PROBLEM REQUIREMENTS: Put the data in the stretch from the line containing "The height and width of the screenshot is (450, 558)." through the line containing "cell-e12 is located" into a two-column CSV with the columns input and output, giving each text and its answer one row and one quoted field apiece, with line breaks replaced by spaces. Leave the pictures out.

STORED DATA:
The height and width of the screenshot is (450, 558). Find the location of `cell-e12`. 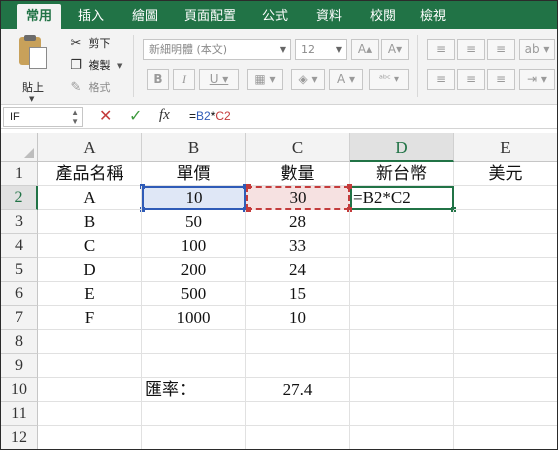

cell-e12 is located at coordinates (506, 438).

...

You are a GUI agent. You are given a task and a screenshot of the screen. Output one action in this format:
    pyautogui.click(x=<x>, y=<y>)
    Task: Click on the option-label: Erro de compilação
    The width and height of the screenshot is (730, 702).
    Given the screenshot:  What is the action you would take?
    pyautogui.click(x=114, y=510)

==

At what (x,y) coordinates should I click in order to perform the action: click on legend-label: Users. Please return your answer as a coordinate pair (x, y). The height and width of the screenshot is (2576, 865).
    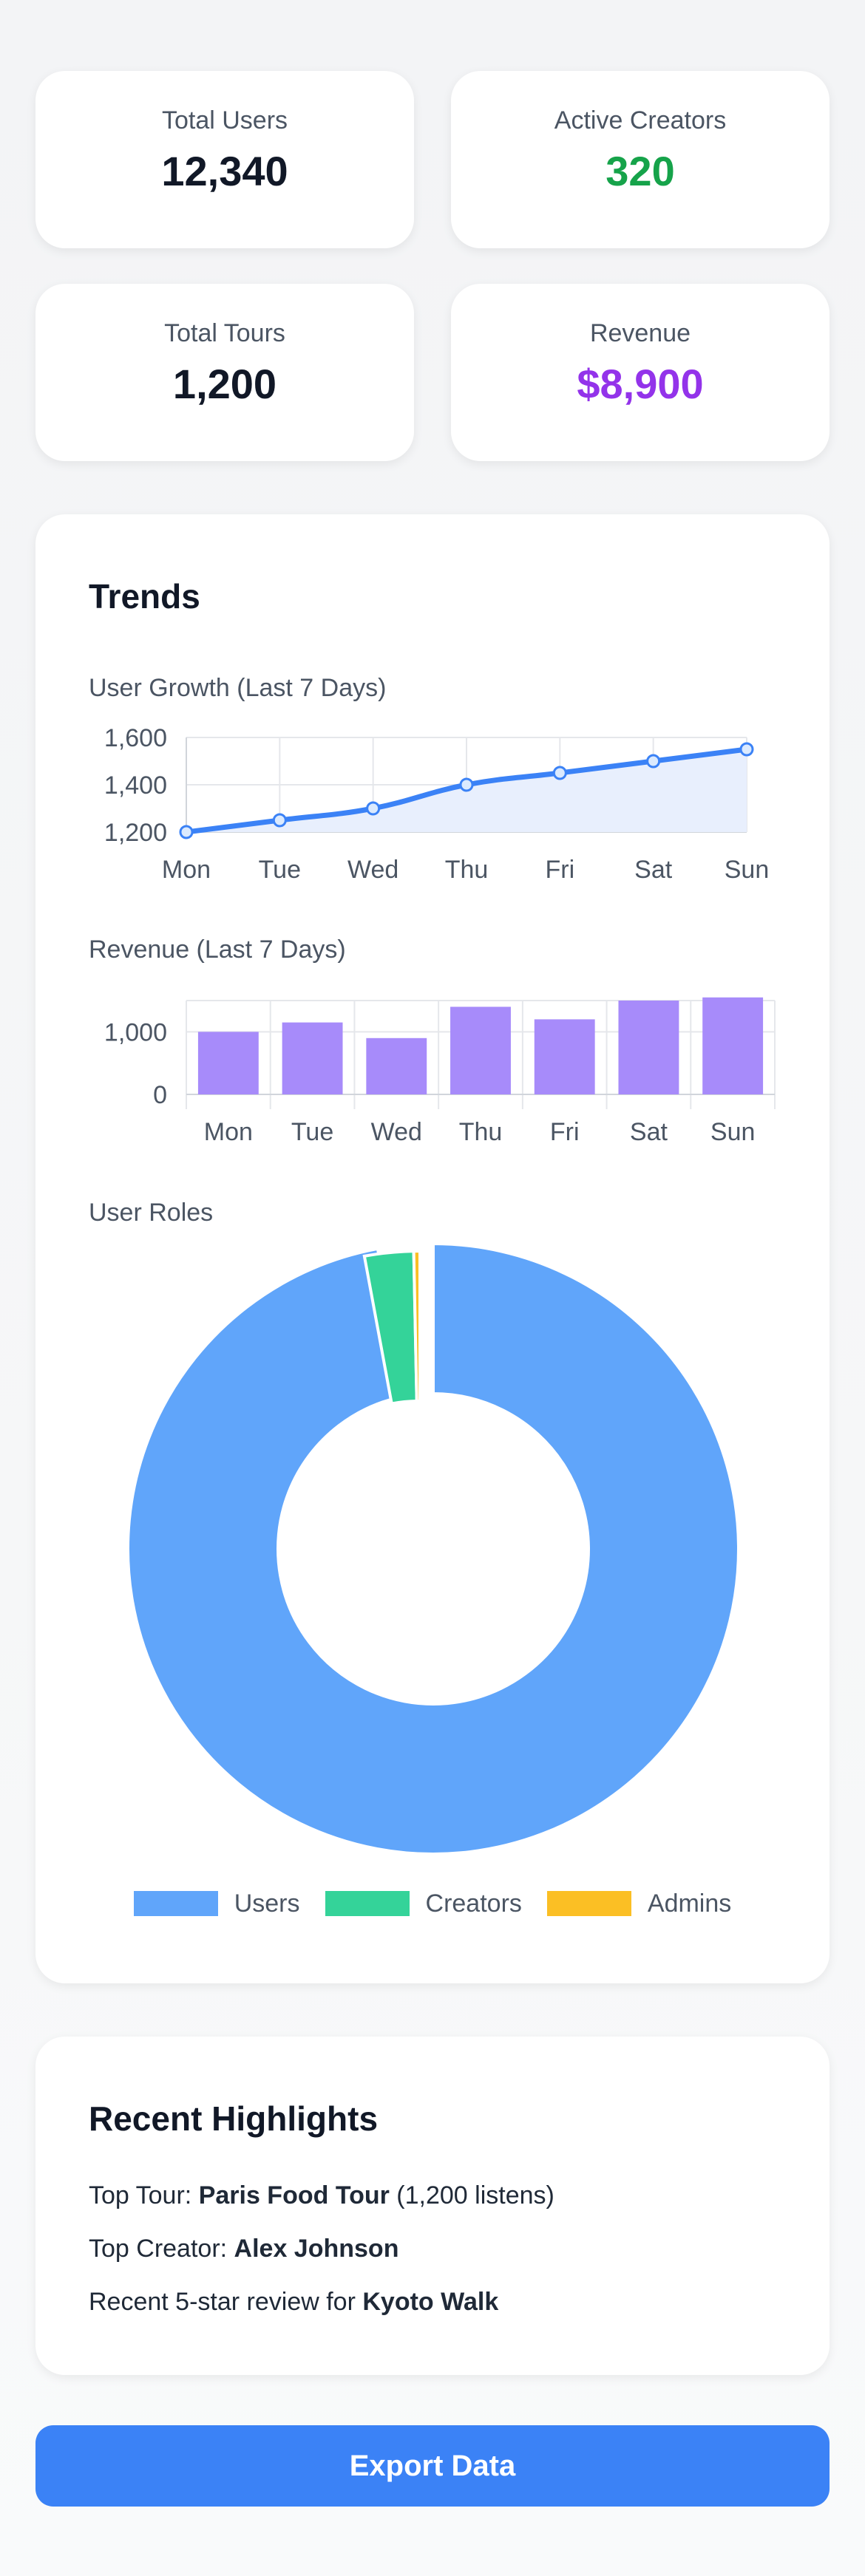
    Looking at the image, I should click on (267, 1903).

SOLUTION TO THIS EXERCISE:
input,output
"The height and width of the screenshot is (450, 558). Find the location of `cell-e12`.","cell-e12 is located at coordinates (506, 438)."